How to Handle a Wrongful Termination Claim as an Employer

If you receive a demand letter, get notice of an administrative charge against your company, or are served with a complaint in an employment lawsuit, you need to talk to a lawyer.

In most cases, an employer won't hear from a fired employee after the employee's last day of work, except for handling routine matters like continuation of health insurance or returning company property. Sometimes, however, a fired employee will challenge his or her termination. An employee might claim that he or she was discriminated against, retaliated against, or otherwise wrongfully terminated, for example. Once you learn that an employee is planning to take legal action against your company, you'll want to hire a lawyer.
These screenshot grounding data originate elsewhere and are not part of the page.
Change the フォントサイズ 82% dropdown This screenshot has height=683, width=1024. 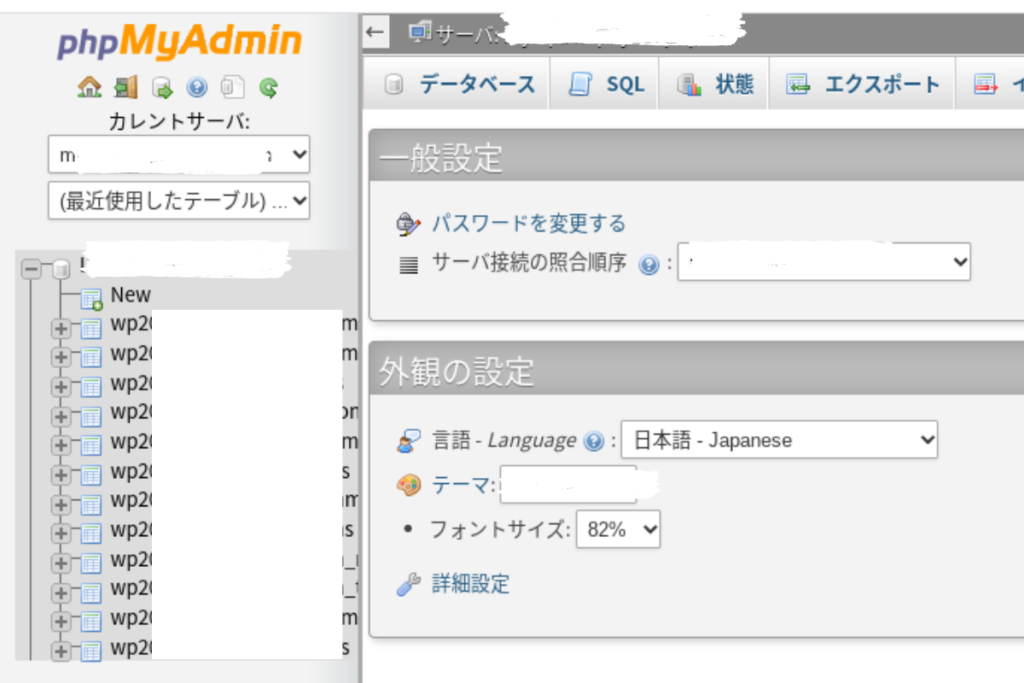click(x=618, y=530)
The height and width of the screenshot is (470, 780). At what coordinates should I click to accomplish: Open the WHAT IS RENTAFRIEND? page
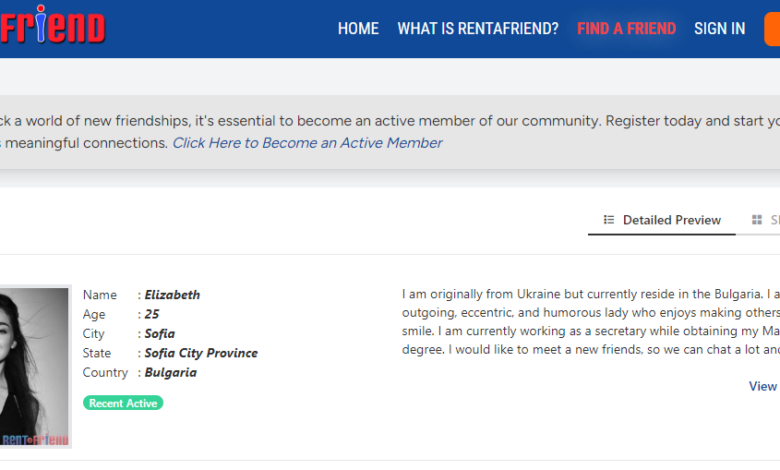478,29
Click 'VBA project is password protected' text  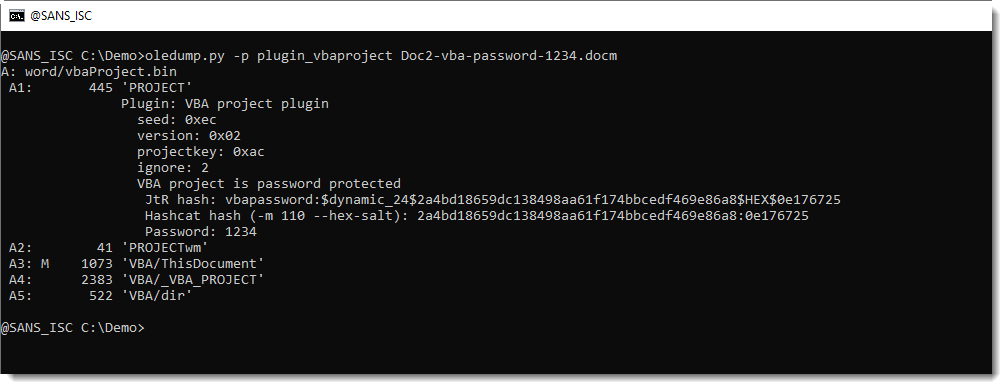pos(269,184)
How You Might Learn of a Former Employee's Claims

There are several ways you might find out that a fired employee is planning legal action. Of course, you might just hear it through the grapevine or in some other accidental way. Here are a few other ways you might learn of a potential lawsuit:

  • The employee's comments. An employee might threaten to sue during the termination meeting, claim to have hired a lawyer, or otherwise indicate that legal action might be coming (for example, by refusing to sign a release of claims). This doesn't mean the employee will go through with it, but it's a good indication that a lawsuit is under consideration.
  • A demand letter. If the employee hires an attorney, the attorney's likely first course of action is to send your company a demand letter, outlining the employee's legal claims and asking you to settle the issue. A demand letter may include an actual "demand," in the form of a requested dollar amount, or it may simply invite you to start negotiating.
  • An administrative charge or complaint. If the employee complains to a government agency, such as the Equal Employment Opportunity Commission (EEOC), a state fair employment practices agency, or the federal or state labor department, the agency will inform you of the complaint. For example, if an employee files a charge of discrimination at the EEOC, your company will receive a copy, alone with instructions about how to respond.
  • A lawsuit. It's not the most common strategy, but some employment attorneys dispense with informal demands and just file a complaint in court. (If an employee is making discrimination claims under federal law, the employee must file an administrative charge with the EEOC first, so you'll get notice that way before you are served with legal papers.)

How to Respond

How should you respond when you learn that an employee has filed or is considering legal action? It's a trick question -- you shouldn't. Your lawyer should, which means your first call should be to the company's attorney (or to start looking for one, if you don't yet have one). Everything you say and do after learning of an employee's lawsuit may have consequences down the road. Your attorney can help you assess the strength of the employee's legal claims, what evidence might exist to support or attack those claims, and whether you should consider settling or decide to fight it out. Your attorney can respond to an employee's demand letter, put together your company's response to an administrative charge, or prepare a legal response (called an Answer) to the employee's lawsuit.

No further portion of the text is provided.